_ENTRIES SUPPLIED_:
◆ ◆ ◆ ◆ ◆ ◆ ◆

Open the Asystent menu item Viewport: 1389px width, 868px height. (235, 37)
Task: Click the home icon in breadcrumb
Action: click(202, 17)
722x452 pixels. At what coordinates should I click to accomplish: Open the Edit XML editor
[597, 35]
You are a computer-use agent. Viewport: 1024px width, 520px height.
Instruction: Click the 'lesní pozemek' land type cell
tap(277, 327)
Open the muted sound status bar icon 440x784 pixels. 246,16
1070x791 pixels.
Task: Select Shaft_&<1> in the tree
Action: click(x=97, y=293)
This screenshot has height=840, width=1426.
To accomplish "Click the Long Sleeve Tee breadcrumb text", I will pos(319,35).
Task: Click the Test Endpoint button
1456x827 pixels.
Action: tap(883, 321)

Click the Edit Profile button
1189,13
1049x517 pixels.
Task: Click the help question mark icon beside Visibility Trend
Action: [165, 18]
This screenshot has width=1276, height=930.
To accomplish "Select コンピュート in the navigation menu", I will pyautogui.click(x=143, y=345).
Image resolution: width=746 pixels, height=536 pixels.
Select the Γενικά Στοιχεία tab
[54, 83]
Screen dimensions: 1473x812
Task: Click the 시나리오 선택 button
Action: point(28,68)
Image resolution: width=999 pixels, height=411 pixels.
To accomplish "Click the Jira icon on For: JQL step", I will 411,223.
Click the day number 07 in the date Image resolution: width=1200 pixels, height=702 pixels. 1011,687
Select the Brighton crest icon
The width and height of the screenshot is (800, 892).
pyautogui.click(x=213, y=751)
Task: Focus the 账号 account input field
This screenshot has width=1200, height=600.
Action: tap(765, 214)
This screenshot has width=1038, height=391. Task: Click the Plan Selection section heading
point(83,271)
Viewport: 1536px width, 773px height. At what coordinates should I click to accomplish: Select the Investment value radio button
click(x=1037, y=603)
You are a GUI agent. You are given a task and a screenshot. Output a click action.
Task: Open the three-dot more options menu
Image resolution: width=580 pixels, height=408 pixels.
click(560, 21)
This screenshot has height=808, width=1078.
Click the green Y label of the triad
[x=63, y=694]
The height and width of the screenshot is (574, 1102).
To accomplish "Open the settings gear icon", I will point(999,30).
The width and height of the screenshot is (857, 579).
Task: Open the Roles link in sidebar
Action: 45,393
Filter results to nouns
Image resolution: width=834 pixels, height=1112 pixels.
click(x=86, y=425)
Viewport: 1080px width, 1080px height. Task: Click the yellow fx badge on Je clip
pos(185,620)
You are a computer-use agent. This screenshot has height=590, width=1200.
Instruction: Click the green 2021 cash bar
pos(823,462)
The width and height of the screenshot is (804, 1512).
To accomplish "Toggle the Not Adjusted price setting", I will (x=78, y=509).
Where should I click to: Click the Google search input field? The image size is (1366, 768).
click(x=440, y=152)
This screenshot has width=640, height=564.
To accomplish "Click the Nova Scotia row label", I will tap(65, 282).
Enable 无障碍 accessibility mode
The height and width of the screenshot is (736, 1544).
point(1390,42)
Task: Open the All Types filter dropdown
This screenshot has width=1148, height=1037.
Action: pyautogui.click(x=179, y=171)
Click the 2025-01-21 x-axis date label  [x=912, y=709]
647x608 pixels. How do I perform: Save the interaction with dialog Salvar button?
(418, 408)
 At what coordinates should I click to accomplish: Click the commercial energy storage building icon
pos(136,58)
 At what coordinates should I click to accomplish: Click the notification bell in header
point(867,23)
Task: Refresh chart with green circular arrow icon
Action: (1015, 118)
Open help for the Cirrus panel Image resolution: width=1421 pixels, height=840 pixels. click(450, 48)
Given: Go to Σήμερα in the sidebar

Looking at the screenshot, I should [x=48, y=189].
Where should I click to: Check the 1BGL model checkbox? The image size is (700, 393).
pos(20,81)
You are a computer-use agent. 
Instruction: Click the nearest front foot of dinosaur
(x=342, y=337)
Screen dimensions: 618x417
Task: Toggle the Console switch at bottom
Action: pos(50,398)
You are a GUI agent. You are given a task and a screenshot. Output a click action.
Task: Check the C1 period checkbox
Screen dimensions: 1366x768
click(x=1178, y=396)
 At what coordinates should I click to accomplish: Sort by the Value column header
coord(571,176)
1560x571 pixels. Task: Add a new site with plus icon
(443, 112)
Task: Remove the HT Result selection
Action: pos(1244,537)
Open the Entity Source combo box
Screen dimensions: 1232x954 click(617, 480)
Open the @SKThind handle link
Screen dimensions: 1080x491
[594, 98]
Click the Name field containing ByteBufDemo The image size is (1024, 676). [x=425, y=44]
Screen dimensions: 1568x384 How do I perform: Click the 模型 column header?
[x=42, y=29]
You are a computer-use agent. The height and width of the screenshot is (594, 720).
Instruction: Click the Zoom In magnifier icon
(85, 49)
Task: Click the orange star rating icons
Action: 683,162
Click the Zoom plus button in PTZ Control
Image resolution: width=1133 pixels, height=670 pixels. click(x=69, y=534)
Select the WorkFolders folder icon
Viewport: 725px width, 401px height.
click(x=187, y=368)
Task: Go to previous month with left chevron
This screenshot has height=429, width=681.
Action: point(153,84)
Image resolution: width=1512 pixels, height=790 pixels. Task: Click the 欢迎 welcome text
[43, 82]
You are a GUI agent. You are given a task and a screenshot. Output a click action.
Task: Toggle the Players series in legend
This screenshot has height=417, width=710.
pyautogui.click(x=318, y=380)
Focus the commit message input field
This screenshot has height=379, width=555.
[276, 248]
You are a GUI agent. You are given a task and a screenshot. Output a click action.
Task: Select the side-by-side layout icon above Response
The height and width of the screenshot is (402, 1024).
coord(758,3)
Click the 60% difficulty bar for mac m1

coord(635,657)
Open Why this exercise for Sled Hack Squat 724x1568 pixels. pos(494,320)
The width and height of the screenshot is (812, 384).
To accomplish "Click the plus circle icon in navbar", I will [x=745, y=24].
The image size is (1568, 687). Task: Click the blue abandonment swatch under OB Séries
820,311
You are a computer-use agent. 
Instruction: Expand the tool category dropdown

◆ ◆ ◆ ◆ ◆ ◆ ◆

_WHAT YOU ARE ASKED TO DO_: Please copy the lines in the records above between the one holding "Focus the commit message input field" and the one holding "The width and height of the screenshot is (812, 384).", inclusive, exactly and with no other line.

_SOLUTION_:
Focus the commit message input field
This screenshot has height=379, width=555.
[276, 248]
You are a GUI agent. You are given a task and a screenshot. Output a click action.
Task: Select the side-by-side layout icon above Response
The height and width of the screenshot is (402, 1024).
coord(758,3)
Click the 60% difficulty bar for mac m1

coord(635,657)
Open Why this exercise for Sled Hack Squat 724x1568 pixels. pos(494,320)
The width and height of the screenshot is (812, 384).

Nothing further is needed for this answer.